Genius transcribes popular song lyrics and provides those lyrics on its website.[iv] Because Genius licenses the right to transcribe and display its lyrics from the relevant copyright holders, Genius does not hold any copyright on its content.[v] Instead, Genius attempts to protect its content through its terms of service, which allegedly secure a website visitor’s promise not to copy its content for competing commercial purposes.[vi] Google allegedly accepted those terms, but then allegedly stole Genius’s lyrics and used them in connection with its own competing site.[vii]
When Genius filed its breach-of-contract claim against Google, the trial court held that Genius’ claim was preempted by the Copyright Act, and the Second Circuit agreed.[viii] Now that the Supreme Court has declined to hear the case, Genius remains hampered by the law. It cannot sue Google for copyright infringement because it does not own any copyright to its content, but it also cannot sue Google for breach of contract because copyright law preempts its claim.
To avoid the same outcome as Genius, companies should do either or both of the following:
Carefully review all of their contracts over copyrightable material to ensure they include relevant forum selection clauses to resolve disputes in the most helpful forums.
Ensure that if they do not own any and all copyrights to material protected via contract, then they either obtain (a) copyright assignments over the copyrighted material; or (b) assignments of the right to sue for copyright infringement over such material.
If you have any questions regarding the decision and what it means for businesses, please contact the authors of this article or your Dinsmore attorney.

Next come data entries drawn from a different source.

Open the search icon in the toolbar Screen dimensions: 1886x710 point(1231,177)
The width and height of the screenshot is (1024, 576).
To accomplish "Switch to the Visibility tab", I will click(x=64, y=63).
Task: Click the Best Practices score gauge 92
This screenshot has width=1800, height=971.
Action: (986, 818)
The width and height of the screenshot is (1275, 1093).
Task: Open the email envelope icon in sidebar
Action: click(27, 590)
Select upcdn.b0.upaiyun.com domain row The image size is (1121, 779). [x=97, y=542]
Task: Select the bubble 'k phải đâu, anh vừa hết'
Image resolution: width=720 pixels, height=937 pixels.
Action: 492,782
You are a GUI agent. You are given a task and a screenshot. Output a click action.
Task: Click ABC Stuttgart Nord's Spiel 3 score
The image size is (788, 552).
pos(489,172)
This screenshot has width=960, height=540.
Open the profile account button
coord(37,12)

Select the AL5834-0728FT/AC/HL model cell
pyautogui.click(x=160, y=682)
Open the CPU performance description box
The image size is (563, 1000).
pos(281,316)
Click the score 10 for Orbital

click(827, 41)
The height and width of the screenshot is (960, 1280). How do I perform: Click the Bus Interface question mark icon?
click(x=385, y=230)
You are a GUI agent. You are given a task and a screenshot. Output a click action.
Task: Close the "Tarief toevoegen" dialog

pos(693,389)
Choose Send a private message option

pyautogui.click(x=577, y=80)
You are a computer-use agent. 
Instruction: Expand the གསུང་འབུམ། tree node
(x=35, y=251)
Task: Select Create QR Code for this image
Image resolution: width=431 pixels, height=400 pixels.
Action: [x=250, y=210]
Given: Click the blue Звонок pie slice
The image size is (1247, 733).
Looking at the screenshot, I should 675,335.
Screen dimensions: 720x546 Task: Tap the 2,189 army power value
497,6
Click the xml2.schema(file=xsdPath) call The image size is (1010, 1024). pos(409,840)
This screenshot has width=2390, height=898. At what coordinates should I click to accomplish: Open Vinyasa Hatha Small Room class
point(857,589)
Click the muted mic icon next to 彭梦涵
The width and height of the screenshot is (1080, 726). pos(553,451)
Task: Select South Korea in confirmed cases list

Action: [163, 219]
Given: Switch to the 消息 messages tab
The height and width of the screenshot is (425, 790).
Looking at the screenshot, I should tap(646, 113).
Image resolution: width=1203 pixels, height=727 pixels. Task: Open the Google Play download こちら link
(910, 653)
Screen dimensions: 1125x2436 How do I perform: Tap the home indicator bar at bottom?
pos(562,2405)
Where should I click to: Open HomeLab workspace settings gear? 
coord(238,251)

[i] Pet. for Cert. at i, ML Genius Holdings LLC v. Google LLC, Sup. Ct. No. 22-121 (Aug. 5, 2022); cert denied June 26, 2023.
[ii] Out of the Box Developers, LLC v. LogicBit Corp., No. 10 CVS 8327, 2012 NCBC LEXIS 55, *19–20 (N.C. Super. Ct. Oct. 30, 2012) (citation omitted)
[iii] Pet. for Cert. at 2, 12–13, ML Genius Holdings LLC v. Google LLC, Sup. Ct. No. 22-121 (Aug. 5, 2022).
[iv] Pet. for Cert. at 2, ML Genius Holdings LLC v. Google LLC, Sup. Ct. No. 22-121 (Aug. 5, 2022).
[viii] Id. at 2, 12–13.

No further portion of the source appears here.